近年定説化の井伊直虎=次郎法師説の大きな問題点

①断定の史料検証がなされていないまま、史学上定説化されてしまっていること。

②『井伊家伝記』は江戸中期に書かれたものであるが、そこには善意の作為・虚構がある。

にもかかわらず、近頃の史家がこれを信じ史料採用したこと(但、この書にさえ直虎の名は出てこない―短絡)。その結果井伊直虎物語即次郎法師のことは殆ど全てこの書冊を典拠としてしまった。

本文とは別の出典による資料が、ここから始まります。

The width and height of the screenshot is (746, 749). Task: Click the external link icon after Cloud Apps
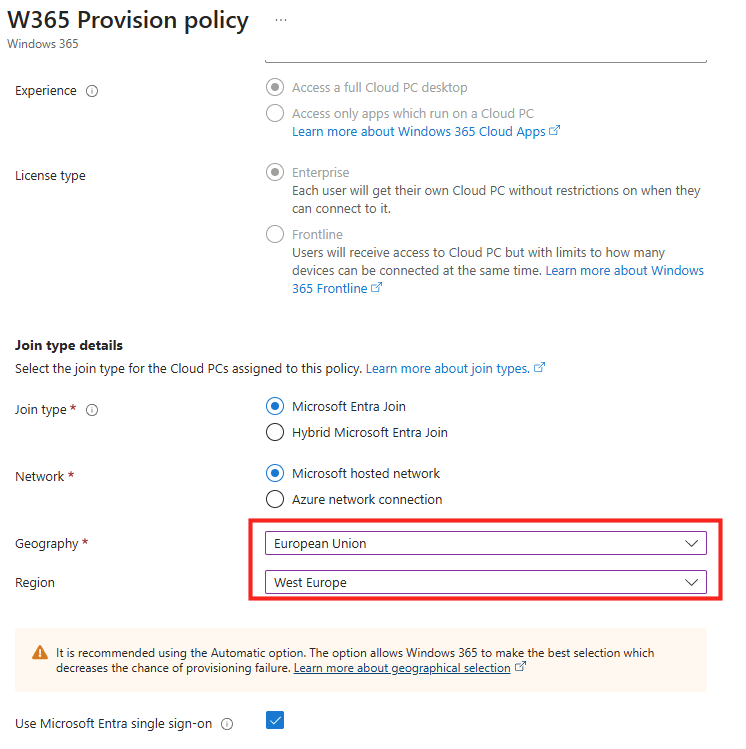click(x=555, y=131)
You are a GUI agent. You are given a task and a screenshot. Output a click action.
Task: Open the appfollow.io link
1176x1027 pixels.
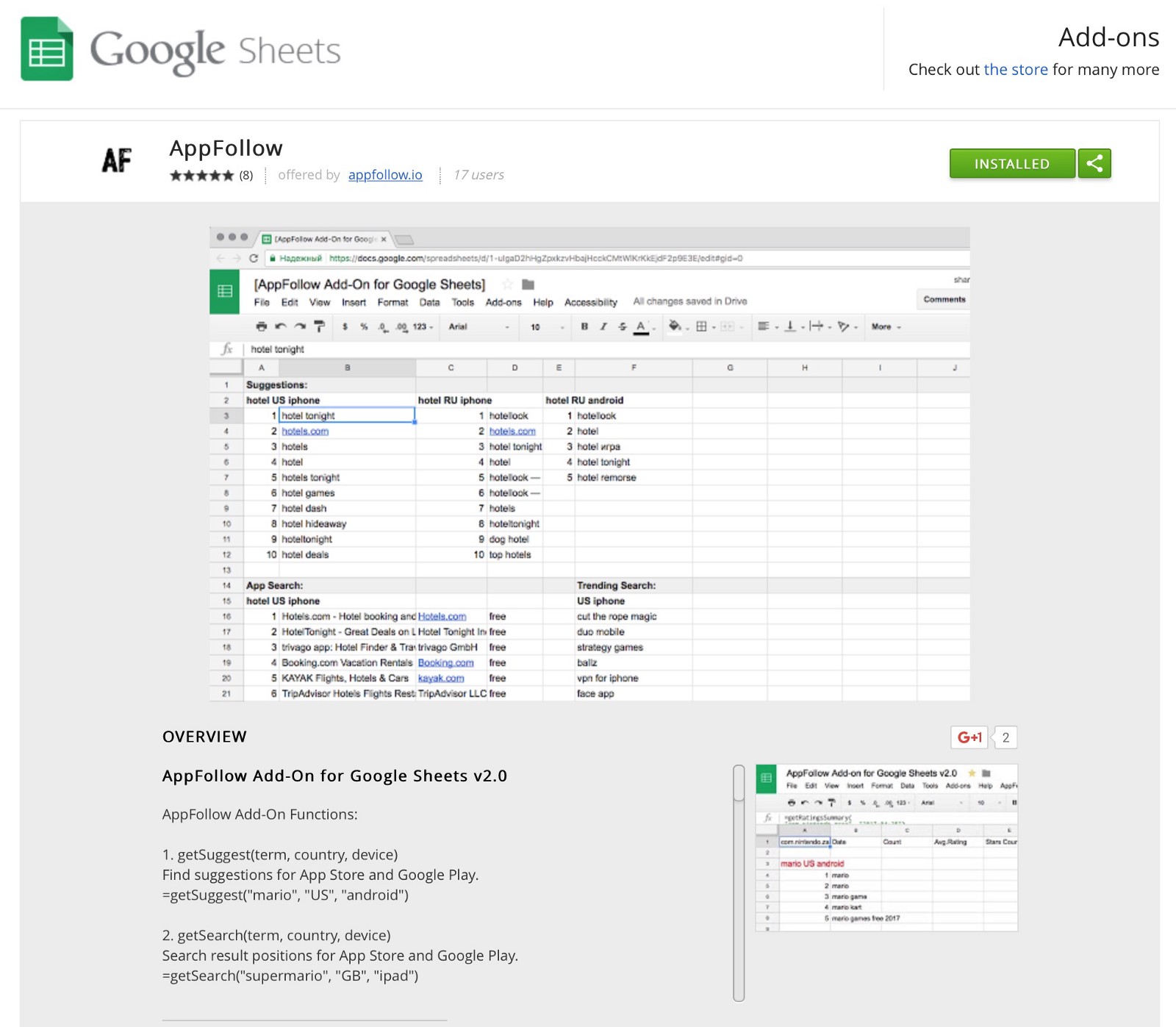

③永禄11年8月4日付、「関口氏経」より「井次」宛文書中「井主」を井伊家の当主とし、「井次」を同人、すなわち次郎法師還俗後の井伊次郎とし、同年11月9日付関口氏経、次郎直虎の直虎を「井次」すなわち井伊次郎直虎とした。

結論的には以下のごとくである。

次郎法師=井次=井伊次郎=次郎直虎

(以上は一通しか伝存しない井伊直虎文書をもって、想像的に二人の人間を一人につなげてしまった短絡的誤解、勘ちがいの結果である。)